Note: 참고로, 리워드 함수의 정의는 저자마다 약간씩 차이가 있다. 현재 state에서 벗어난 것을 state를 완수했다고 보고 (수업 수강 등) reward를 준다면 그때의 \(R\)은 오직 현재 state만의 함수일 것이다. 그러나 한 state에서 다른 state로 가는 것에 의미를 부여하면 전후 state 모두의 함수여야 한다.
E.g., \(R(s,s')\) is the immediate reward received after transitioning from state \(s\) to state \(s'\),

\(\gamma\) is a discount factor, where \(\gamma \in [0,1]\).

Def. Return

The return \(G_t\) is the total discounted reward from time-step \(t\).
\(G_t = R_{t+1}+\gamma R_{t+2}+\gamma^2 R_{t+3} = \sum_{k=0}^{\infty}\gamma^k R_{t+k+1}\)

Why discount?

\(\gamma\) close to 1 leads to far-sighted evaluation.
직관적으로, discount factor는 미래에 받을 reward에 관한 불확실함을 고려하기 위해 사용
수학적으로는, discount factor가 time-step이 매우 커질 때 return이 발산하는 것을 막음 (사실 이게 실제 이유, 예를 들어 바둑 게임에서 승부가 날 때까지 시간 매우 많이 걸림), 또한 discount factor가 1이면 MRP에 positive reward cycle이 없어야 하는 등 MRP를 잘 정의하기 위해 추가적인 조건이 더 필요함
재무적으로는, 시간에도 가치가 있기 때문에 당장 받는 reward가 미래의 reward보다 가치가 높음 (복리 고려)

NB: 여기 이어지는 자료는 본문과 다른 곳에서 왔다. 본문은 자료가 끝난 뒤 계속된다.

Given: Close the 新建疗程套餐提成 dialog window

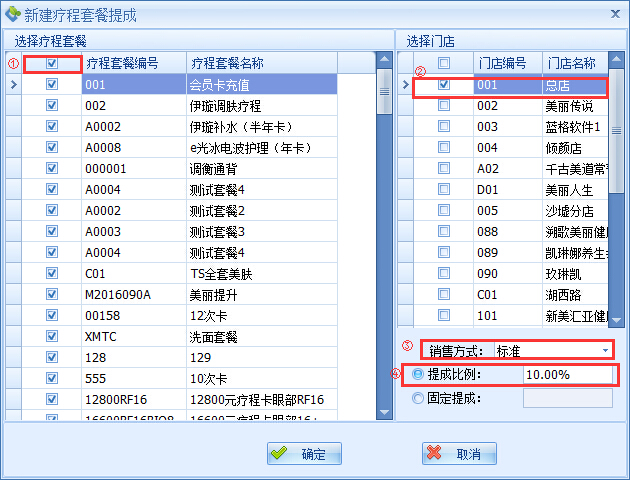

Goal of RL: select actions to maximize the expected return

So let's take action selection into account:

Def. Markov Decision Process (MDP) and Fully Observable Environments

Note: RL uses MDPs where the probabilities or rewards are unknown.
A Markov decision process is a 4-tuple \((S, A, T, R, \gamma)\), where:

\(S\) is a set of states called the state space,
\(T(s'|s,a) = \mathrm{Pr}(S_{t+1}=s'|S_t=s, A_t=a)\) is the conditional transition probability that action \(a\) in state \(s\) at time \(t\) will lead to state \(s'\) at time \(t+1\),

Note: State transfer is a stochastic process described by the probability function \(T\). 자기가 어떤 액션을 취한다고 다 마음대로 되는 것이 아니기 때문에 한 액션에 의한 상태 전이는 확률적일 수 있다. 물론 문제 세팅에 따라서는 확정적일 수도 있다 (바둑이나 체스 등).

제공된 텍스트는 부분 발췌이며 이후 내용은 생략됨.